The horror that rages inside anyone who survived Hitler’s declaration against humanity, particularly those of Jewish descent, erupts with three small words—the title of Simon Tolkien’s latest book—Orders from Berlin. It was here in this formerly innocuous city where the indisputable master of deceit, suffering, pain, torture, and death ordered his Wehrmacht forward. It would turn Poland, France, the Netherlands, Italy, and maybe even Russia into notorious concentrations of humans bidding his will. Yes, this was Berlin—Hitler’s city—in a time that too would live in infamy.
But thankfully for mankind, in 1940 and subsequent years, this master of sedition made a delirious mistake involving England, to Germany’s immediate north, and Russia, to Germany farther east. Increasingly maddened Hitler concluded that there was no logical reason to cross the English Channel and attack the United Kingdom when he had the spoils of so many conquered nations already at his fingertips.
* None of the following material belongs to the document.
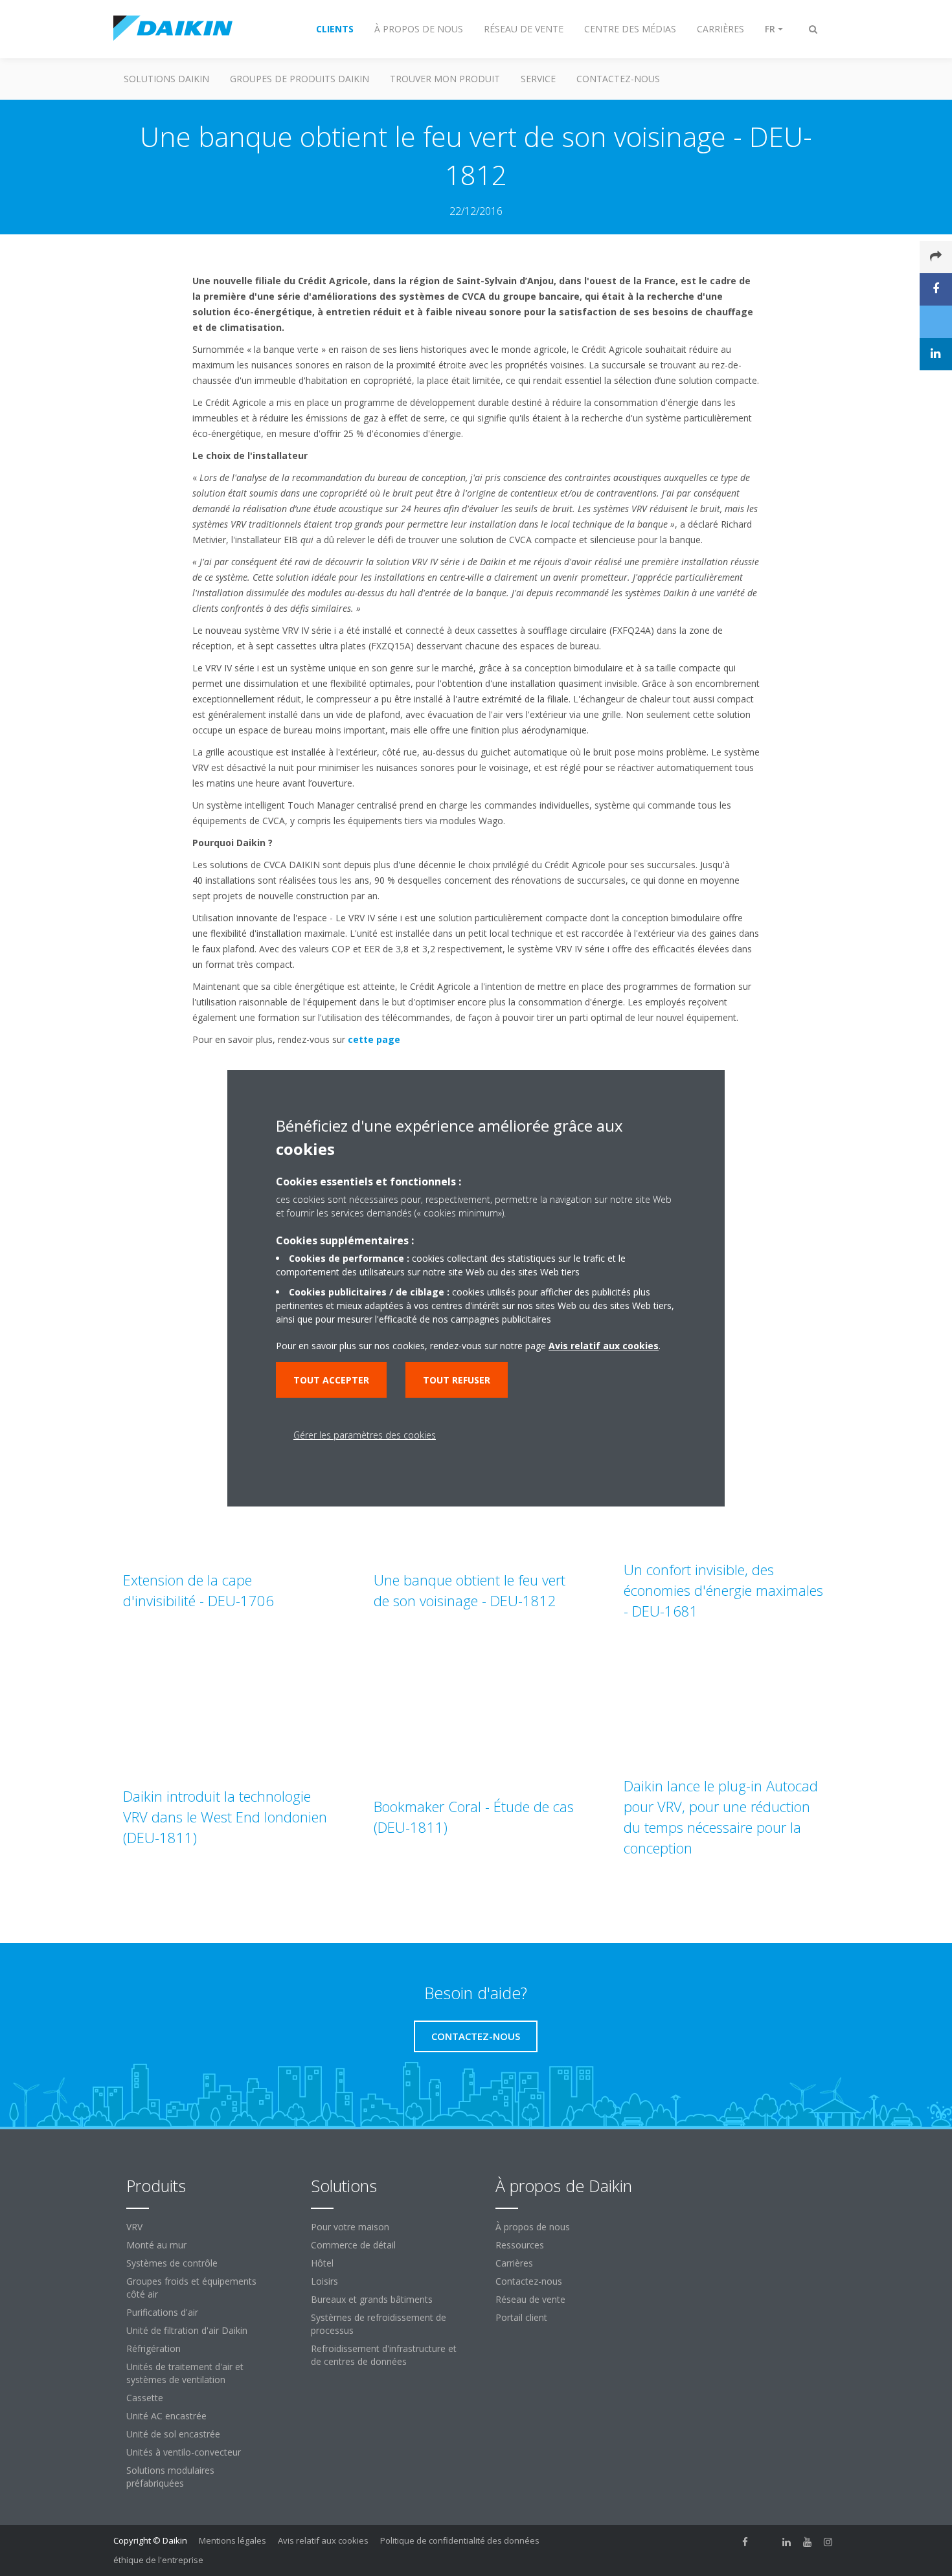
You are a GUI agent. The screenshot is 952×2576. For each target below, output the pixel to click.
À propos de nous (532, 2227)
According to Orders from Berlin, what Hitler wanted most was to engage Russia, ASAP, to control its people and resources.
In Orders from Berlin, Hitler and his consorts in atrocity decided that rather than invade England, the most effective subjugation would be: bomb the country to its knees and ultimate surrender. A crucial factor in this plot: kill Winston Churchill—the defiant conscience of England who declared repeatedly that surrender could never happen.
The plot of Orders from Berlin thickens into an intricate local London police murder episode when the former head of English Intelligence is shoved over a railing to his death. He falls several stories from his inside apartment door. His horribly broken, lifeless body thuds to the feet of his loving daughter entering the building far below. In her absolute grief, she offers any support or information to the local police who seek her father’s killer.